# Solutions to Applied Statistics Assessment

In [325]:
# Mathematical functions from the standard library
import math

# Permutations and combinations
import itertools

# Random selections
import random

# Numerical structures and applications
import numpy as np

# Plotting
import matplotlib.pyplot as plt

## Introduction

## Problem 1: Extending the Lady Tasting Tea Experiment

### __Brief__: 

Let's extend the Lady Tasting Tea experiment as follows. The original experiment has 8 cups: 4 tea-first and 4 milk-first. Suppose we prepare 12 cups: 8 tea-first and 4 milk-first. A participant claims they can tell which was poured first.

Simulate this experiment using numpy by randomly shuffling the cups many times and calculating the probability of the participant correctly identifying all cups by chance. Compare your result with the original 8-cup experiment.

In your notebook, explain your simulation process clearly, report and interpret the estimated probability, and discuss whether, based on this probability, you would consider extending or relaxing the p-value threshold compared to the original design.

### __Solution:__

### Simulate the experiment using NumPy

__Simulate this experiment using numpy by randomly shuffling the cups many times__
Select 4 cups to have milk in first.

Randomly shuffle the cups.
Choose 4 cups.
Are the 4 cups chosen the 4 cups that have milk in first?
Store the result.
Repeat the above process many times.

Calculate the probability of the participant correctly identifying __all__ cups.
Compare result with the original 8-cup experiment. 

__Action Plan__
* Set up success list.
* Set up a numpy array with 12 labels. 
* Shuffle the labels. https://numpy.org/doc/2.1/reference/random/generated/numpy.random.shuffle.html
* Choose 4 labels from that array to be milk in first. https://numpy.org/doc/stable/reference/random/generated/numpy.random.choice.html
* Then participant selects 4 labels from the array.
* Do the labels match?

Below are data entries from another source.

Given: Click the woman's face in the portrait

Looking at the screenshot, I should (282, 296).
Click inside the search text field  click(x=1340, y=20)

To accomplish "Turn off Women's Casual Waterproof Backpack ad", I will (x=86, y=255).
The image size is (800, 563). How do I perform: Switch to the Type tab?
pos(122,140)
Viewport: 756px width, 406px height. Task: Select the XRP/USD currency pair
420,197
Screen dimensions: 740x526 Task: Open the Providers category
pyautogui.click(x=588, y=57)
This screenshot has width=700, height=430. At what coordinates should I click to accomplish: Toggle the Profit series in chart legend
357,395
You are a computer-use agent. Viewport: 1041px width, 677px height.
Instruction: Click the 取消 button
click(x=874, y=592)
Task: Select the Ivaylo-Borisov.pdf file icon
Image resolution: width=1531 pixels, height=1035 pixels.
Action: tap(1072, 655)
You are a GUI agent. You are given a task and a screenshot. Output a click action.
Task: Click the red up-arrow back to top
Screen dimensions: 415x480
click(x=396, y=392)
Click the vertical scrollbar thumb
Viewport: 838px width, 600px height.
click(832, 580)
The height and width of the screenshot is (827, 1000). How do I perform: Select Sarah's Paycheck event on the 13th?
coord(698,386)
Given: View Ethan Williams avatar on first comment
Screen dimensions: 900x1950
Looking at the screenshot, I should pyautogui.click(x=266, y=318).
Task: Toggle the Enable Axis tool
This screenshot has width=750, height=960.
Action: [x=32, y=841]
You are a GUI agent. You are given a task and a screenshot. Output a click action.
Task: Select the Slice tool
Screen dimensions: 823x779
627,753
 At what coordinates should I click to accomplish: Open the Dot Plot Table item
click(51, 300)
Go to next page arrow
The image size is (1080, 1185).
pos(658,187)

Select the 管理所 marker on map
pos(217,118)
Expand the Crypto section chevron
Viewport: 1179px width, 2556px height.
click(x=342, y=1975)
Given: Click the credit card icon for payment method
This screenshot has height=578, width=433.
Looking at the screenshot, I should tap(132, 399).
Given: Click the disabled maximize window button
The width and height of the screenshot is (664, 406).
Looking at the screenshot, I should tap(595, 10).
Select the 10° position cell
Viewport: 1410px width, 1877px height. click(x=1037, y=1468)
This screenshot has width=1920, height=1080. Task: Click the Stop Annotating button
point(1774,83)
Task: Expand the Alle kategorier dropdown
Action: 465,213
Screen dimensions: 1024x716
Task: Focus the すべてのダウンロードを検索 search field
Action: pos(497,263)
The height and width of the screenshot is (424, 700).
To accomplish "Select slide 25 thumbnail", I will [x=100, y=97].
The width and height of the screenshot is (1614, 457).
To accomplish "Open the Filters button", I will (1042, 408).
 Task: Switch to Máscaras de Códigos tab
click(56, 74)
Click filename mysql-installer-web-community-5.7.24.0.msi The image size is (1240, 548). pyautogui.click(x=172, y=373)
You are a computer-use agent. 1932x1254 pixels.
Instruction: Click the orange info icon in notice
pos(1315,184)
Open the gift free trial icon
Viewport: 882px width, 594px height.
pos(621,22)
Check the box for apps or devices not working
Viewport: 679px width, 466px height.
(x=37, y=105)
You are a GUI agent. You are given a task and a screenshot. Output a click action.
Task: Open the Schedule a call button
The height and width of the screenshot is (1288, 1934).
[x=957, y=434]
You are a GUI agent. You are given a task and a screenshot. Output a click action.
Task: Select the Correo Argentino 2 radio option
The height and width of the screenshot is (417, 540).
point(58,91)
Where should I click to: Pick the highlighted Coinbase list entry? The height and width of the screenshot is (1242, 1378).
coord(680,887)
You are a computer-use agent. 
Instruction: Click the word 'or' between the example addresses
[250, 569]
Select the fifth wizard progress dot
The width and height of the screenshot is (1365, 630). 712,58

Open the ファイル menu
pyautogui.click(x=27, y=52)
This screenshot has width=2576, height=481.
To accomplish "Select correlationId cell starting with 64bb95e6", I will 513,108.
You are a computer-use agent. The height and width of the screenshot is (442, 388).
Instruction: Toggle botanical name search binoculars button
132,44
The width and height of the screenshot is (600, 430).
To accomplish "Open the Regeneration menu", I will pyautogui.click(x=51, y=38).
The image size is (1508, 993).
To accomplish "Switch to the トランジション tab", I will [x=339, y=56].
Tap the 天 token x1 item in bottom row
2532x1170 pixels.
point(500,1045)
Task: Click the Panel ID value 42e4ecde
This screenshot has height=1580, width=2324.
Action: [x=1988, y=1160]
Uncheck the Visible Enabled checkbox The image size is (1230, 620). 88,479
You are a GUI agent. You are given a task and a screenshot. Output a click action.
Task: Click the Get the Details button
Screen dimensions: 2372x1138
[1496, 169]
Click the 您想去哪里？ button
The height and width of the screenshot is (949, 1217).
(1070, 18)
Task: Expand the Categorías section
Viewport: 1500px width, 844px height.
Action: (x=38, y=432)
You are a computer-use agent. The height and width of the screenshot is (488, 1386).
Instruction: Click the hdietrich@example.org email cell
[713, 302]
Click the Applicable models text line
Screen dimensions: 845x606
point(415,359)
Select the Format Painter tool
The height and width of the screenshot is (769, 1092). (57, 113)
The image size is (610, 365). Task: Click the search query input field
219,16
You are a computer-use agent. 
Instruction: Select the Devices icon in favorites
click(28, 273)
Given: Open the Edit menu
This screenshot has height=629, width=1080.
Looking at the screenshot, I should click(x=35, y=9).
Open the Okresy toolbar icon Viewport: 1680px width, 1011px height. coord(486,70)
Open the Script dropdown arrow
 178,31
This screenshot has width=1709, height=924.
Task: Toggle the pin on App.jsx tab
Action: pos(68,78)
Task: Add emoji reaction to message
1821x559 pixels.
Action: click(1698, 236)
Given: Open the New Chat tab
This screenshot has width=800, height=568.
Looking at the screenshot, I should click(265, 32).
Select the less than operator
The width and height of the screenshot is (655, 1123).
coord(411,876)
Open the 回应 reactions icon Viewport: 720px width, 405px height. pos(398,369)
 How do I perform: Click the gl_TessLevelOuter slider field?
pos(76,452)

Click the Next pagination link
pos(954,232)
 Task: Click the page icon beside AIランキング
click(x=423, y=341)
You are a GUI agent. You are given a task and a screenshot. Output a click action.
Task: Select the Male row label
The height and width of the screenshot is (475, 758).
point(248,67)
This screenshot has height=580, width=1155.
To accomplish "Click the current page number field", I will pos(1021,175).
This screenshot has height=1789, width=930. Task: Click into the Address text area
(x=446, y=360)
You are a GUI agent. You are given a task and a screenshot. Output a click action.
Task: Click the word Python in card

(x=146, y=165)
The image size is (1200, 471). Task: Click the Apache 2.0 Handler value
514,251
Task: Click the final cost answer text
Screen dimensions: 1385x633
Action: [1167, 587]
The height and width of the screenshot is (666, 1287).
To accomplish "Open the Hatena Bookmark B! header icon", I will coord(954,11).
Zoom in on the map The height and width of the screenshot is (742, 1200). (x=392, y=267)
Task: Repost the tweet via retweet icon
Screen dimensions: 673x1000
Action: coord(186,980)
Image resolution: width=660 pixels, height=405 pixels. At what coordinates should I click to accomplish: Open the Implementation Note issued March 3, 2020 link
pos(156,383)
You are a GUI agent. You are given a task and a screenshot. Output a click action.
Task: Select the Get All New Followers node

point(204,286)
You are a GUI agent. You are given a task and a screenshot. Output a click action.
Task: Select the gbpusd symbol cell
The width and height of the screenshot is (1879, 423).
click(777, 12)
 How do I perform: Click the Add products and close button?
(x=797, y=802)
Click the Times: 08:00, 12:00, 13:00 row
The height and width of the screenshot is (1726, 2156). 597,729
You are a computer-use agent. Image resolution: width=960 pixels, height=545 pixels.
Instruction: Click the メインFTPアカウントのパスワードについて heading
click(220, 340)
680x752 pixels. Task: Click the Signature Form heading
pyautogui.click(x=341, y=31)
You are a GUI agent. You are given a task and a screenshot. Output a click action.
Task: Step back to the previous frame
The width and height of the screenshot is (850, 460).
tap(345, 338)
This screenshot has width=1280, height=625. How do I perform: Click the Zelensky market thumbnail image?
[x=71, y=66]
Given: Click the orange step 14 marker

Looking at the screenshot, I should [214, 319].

If yes store the result as success. 

At end:
* Probability success/no of experiments


__Null Hypothesis:__

* The lady has no special powers to tell the difference between cups of tea with milk in first and cups of tea with tea in first.
* The lady is selecting the four cups from twelve at random.

__Alternative Hypothesis:__
* The lady can tell the difference. 

In [None]:
# Number of simulation runs.
experiment = 10_000_000

# Counter for the number of times the guess matches the milk selection.
success = 0

for _ in np.arange(experiment):
    # Create an array representing 12 cups labeled 0-11 inclusive.
    cups = np.arange(0, 12)

    # Randomly shuffle the cups.
    np.random.shuffle(cups)

    # Randomly choose 4 cups that have milk added first. Sample without replacement.
    milk = np.sort(np.random.choice(cups, size = 4, replace = False))

    # Randomly guess which cups have milk added first. Sample without replacement.
    guess = np.sort(np.random.choice(cups, size = 4, replace= False))
    
    # If the guess matches the milk selection, count it as a success.
    if np.array_equal(milk, guess):
        success += 1

success

2034

In [327]:
# Calculate the probability of success.
probability = success/experiment
probability

0.002034

https://note.nkmk.me/en/python-numpy-ndarray-compare

Original 8 cup experiment. 1/70

In [341]:
1/70

0.014285714285714285

***

## Problem 2: Normal Distribution

__Brief__: Generate 100,000 samples of size 10 from the standard normal distribution. For each sample, compute the standard deviation with ddof=1 (sample SD) and with ddof=0 (population SD). Plot histograms of both sets of values on the same axes with transparency. Describe the differences you see. Explain how you expect these differences to change if the sample size is increased.

## Problem 3: t-Tests

__Brief__: A type II error occurs when a test fails to reject the null hypothesis even though it is false. For each mean difference _d_ = 0, 0.1, 0.2, …, 1.0, repeat the following simulation 1,000 times:

1. Draw two samples of size 100, one from the standard normal distribution and one from the normal distribution with mean _d_ and standard deviation 1.
2. Run an independent samples t-test on the two samples, rejecting the null hypothesis if the p-value is less than 0.05.
3. Record the proportion of times the null hypothesis is not rejected.
   
Plot this proportion against _d_, and explain how the type II error rate changes as the difference in means increases.

## Problem 4: ANOVA

__Brief__: Generate three independent samples, each of size 30, from normal distributions with means 0, 0.5, and 1, each with standard deviation 1.

1. Perform a one-way ANOVA to test whether all three means are equal.
2. Perform three independent two-sample t-tests: samples 1 vs 2, 1 vs 3, and 2 vs 3.
3. Compare the conclusions.
   
Write a short note on why ANOVA is preferred over running several t-tests.

End
***